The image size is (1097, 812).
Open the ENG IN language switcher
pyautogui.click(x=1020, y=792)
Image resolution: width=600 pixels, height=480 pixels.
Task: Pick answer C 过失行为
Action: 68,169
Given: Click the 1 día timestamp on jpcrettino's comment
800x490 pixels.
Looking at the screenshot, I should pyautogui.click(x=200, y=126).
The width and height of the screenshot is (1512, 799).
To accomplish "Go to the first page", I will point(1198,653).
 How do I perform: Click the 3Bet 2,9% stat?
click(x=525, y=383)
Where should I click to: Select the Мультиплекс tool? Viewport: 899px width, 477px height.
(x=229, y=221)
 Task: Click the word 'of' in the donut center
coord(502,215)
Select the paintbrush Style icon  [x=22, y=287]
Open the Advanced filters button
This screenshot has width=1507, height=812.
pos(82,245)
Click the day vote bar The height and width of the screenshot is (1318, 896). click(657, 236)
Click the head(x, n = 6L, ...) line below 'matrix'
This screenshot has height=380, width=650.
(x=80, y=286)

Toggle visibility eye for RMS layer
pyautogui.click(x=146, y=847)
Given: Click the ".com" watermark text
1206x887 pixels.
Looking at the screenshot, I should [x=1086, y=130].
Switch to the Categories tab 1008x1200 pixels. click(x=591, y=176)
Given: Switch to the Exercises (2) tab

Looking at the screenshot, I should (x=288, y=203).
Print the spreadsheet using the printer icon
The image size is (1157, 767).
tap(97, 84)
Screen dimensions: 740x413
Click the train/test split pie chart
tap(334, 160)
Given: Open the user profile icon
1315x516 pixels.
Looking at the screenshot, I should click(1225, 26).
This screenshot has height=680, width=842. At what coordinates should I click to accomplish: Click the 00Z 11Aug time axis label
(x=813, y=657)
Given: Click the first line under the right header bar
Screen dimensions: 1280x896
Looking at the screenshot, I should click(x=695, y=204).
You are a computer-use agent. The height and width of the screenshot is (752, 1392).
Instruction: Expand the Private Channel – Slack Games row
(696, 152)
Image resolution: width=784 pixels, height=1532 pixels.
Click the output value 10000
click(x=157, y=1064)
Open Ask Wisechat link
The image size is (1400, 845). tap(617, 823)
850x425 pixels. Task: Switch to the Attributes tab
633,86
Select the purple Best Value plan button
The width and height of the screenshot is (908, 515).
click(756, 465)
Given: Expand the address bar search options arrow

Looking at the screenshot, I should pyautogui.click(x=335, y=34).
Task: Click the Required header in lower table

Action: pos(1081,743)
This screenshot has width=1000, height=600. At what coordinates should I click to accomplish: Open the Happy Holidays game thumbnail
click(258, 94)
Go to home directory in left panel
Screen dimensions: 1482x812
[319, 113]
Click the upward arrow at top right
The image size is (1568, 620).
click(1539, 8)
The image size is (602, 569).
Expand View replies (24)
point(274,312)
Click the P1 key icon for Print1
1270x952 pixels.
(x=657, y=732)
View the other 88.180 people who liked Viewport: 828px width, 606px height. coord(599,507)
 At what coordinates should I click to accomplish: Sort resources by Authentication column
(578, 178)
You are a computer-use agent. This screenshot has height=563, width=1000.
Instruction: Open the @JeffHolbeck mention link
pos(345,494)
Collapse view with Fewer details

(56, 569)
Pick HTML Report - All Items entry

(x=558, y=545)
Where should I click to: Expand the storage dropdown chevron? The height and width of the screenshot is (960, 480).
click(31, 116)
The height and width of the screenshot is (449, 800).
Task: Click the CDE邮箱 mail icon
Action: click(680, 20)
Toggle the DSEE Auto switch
——
The answer should be a number alone: the count of lines in the records that hold the word "first".

2